Source |
>> begin

Pascal Bieler (born 26 February 1986) is a German football coach and former professional player. Bieler is currently the assistant of Borussia Dortmund II.

He was a left defensive back and he is a product of the Hertha BSC youth academy.

Coaching career
Four months after Bieler's arrival to Wuppertaler SV in the summer 2016, he retired and instead accepted a new role as assistant manager of the club's U19 squad. On 8 February 2018 the club announced, that U19 manager Christian Britscho had been promoted to the first team manager and Bieler would take charge of the U19 team as caretaker manager and would also be assistant manager for the first team. On 27 April 2018 it was confirmed, that Bieler would remain as manager of the U19 squad alongside his role as assistant manager for the first team.

>> end

Quote the passage above about Pascal Bieler in full, word for word. The lines that come next are from a different source than the passage.

Extracted records |

>> begin

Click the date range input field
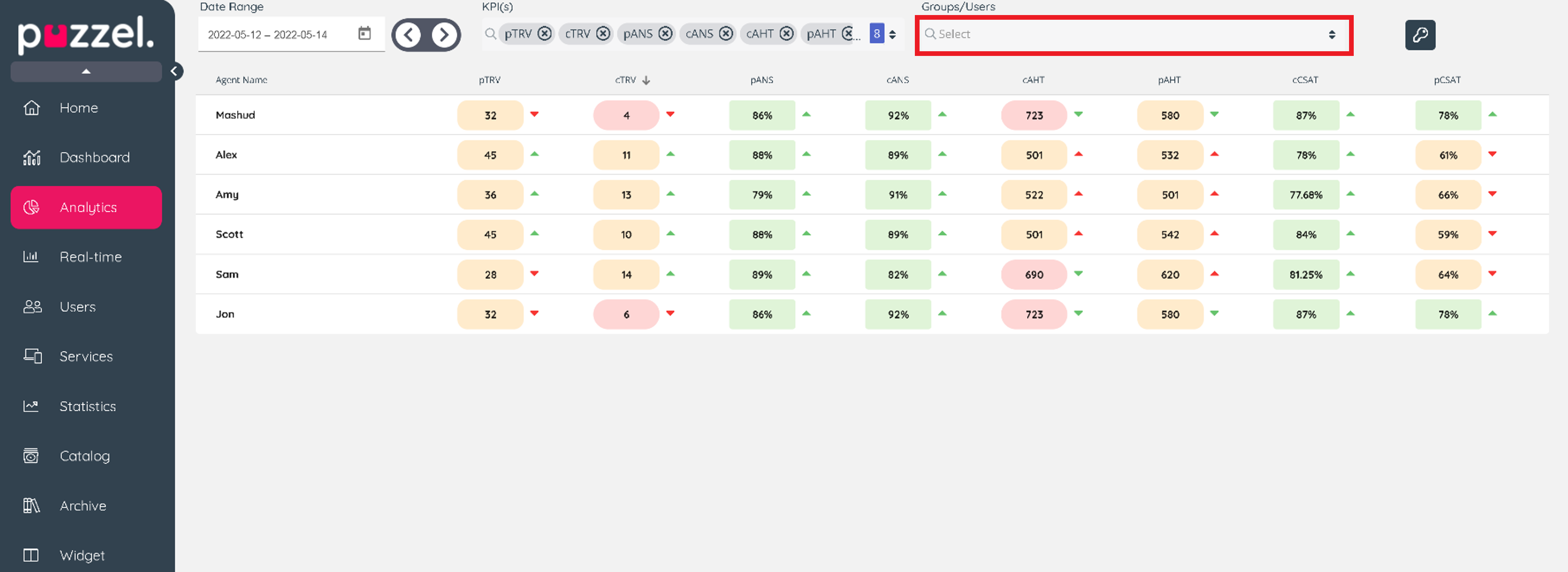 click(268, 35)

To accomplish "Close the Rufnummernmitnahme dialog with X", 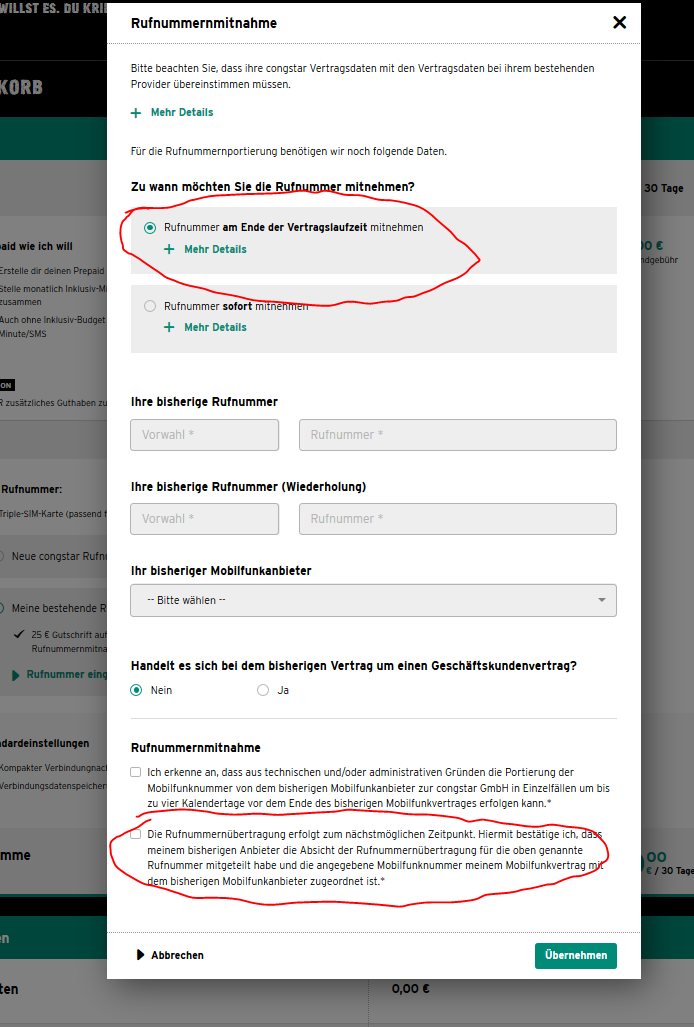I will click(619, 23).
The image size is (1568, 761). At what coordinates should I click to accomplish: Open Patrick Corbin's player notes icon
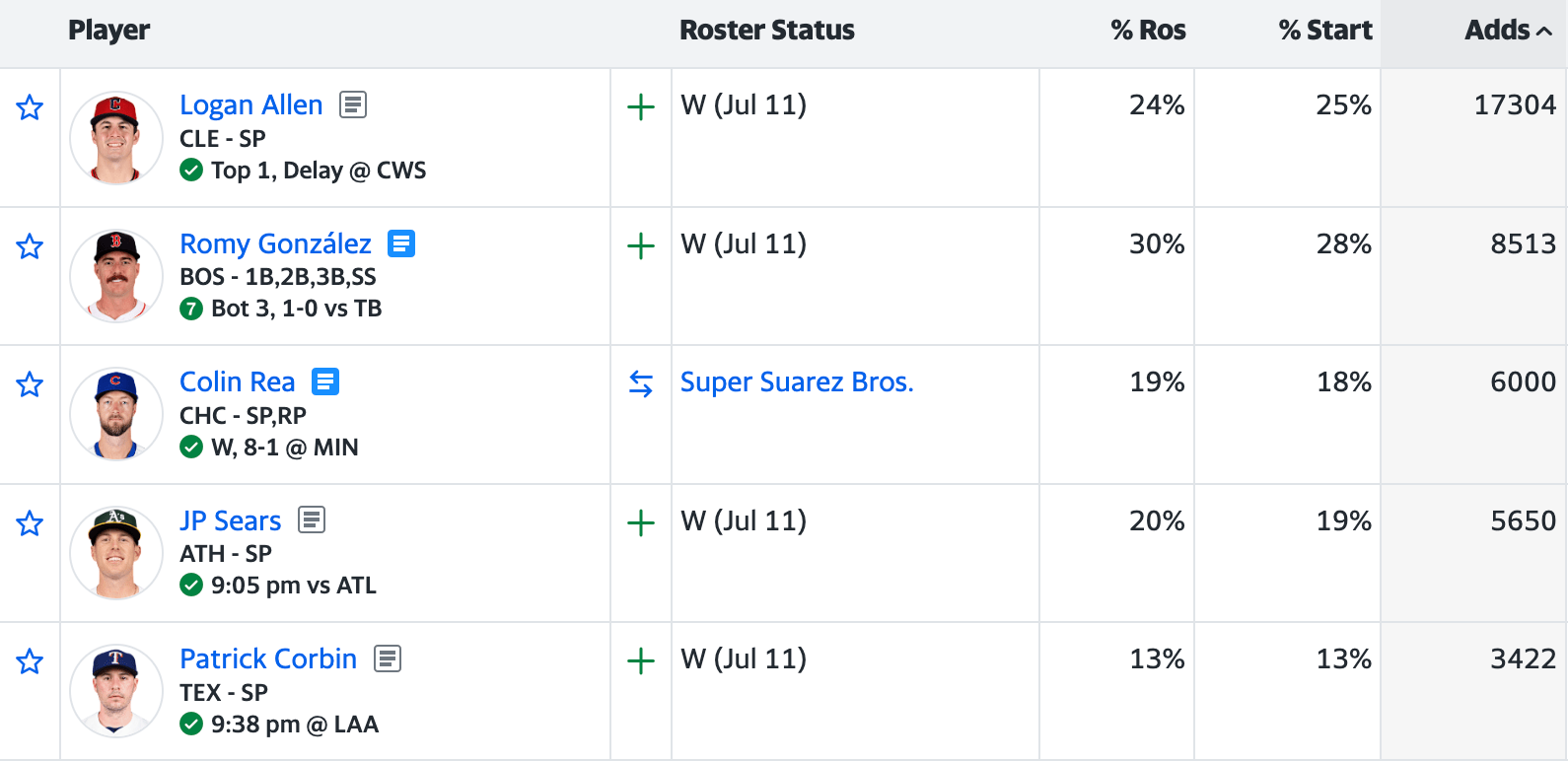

>> end
>> begin

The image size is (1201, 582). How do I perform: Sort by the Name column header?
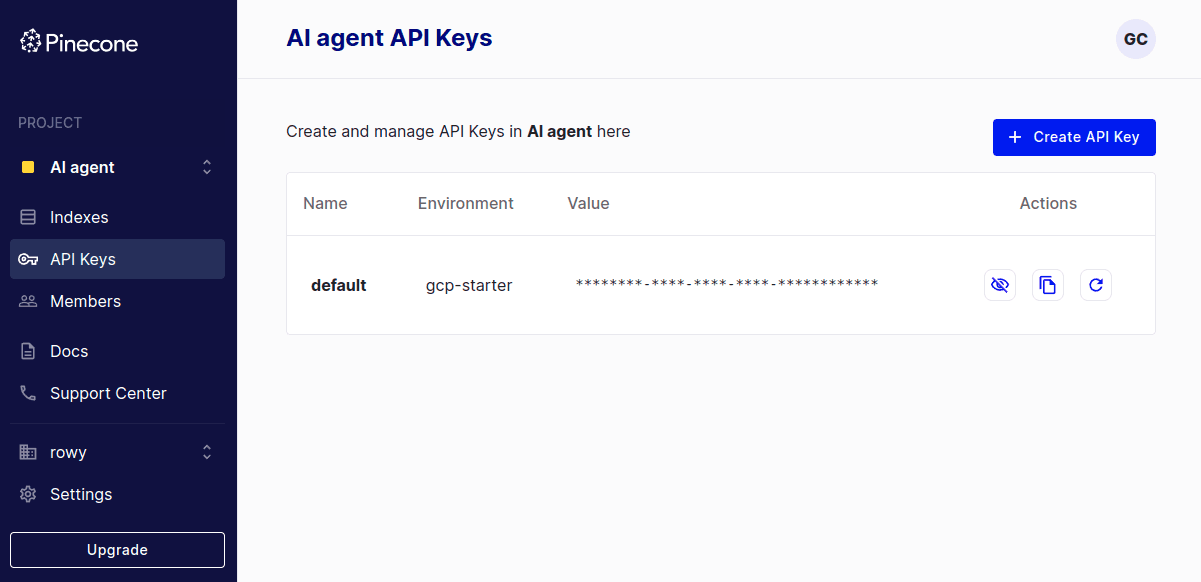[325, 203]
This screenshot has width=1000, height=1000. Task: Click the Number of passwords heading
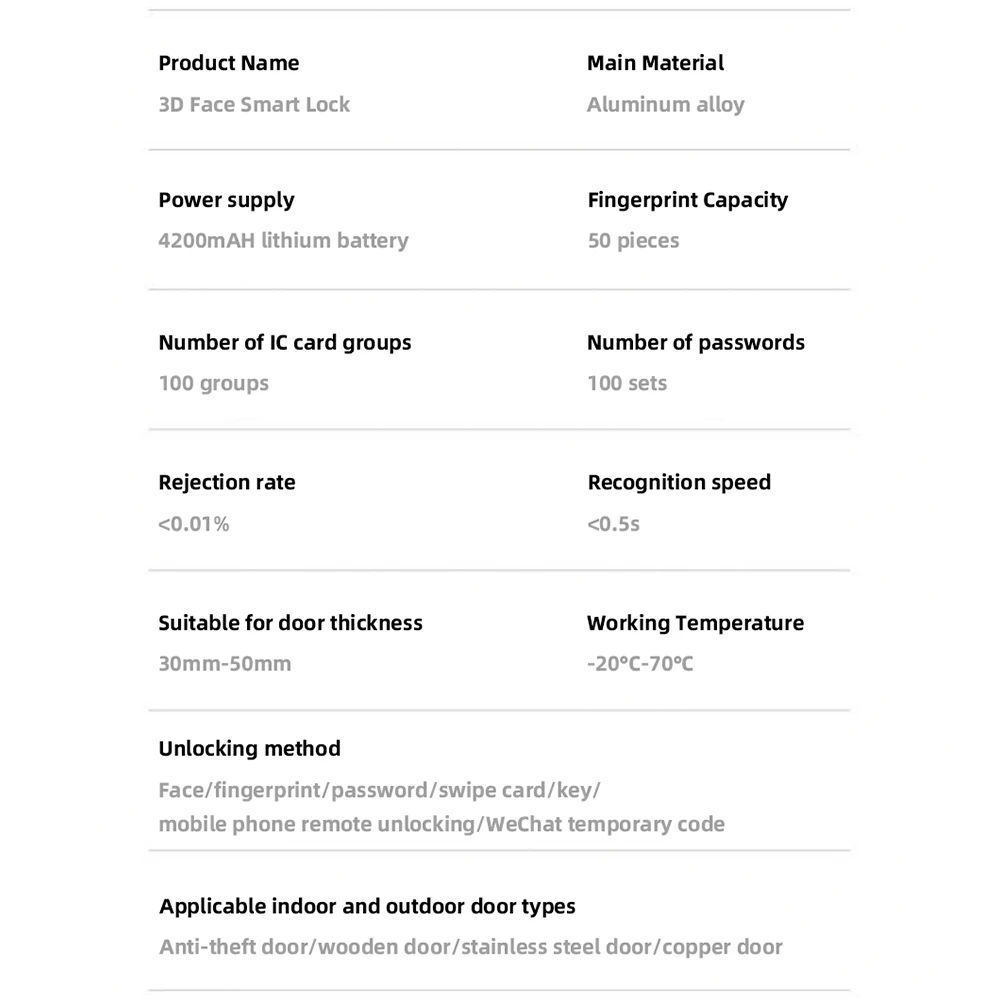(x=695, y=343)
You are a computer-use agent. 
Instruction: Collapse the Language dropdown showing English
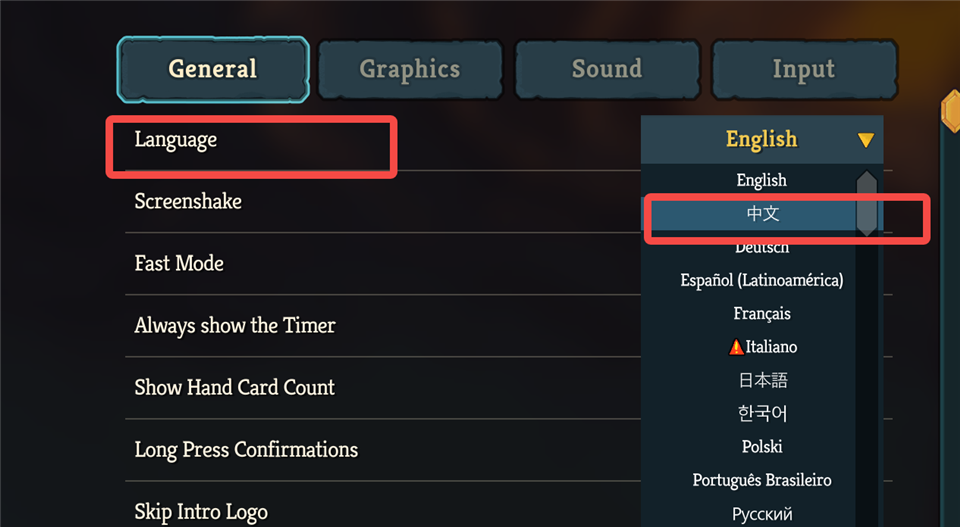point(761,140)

>> end

Completed task |
Pascal Bieler (born 26 February 1986) is a German football coach and former professional player. Bieler is currently the assistant of Borussia Dortmund II.

He was a left defensive back and he is a product of the Hertha BSC youth academy.

Coaching career
Four months after Bieler's arrival to Wuppertaler SV in the summer 2016, he retired and instead accepted a new role as assistant manager of the club's U19 squad. On 8 February 2018 the club announced, that U19 manager Christian Britscho had been promoted to the first team manager and Bieler would take charge of the U19 team as caretaker manager and would also be assistant manager for the first team. On 27 April 2018 it was confirmed, that Bieler would remain as manager of the U19 squad alongside his role as assistant manager for the first team.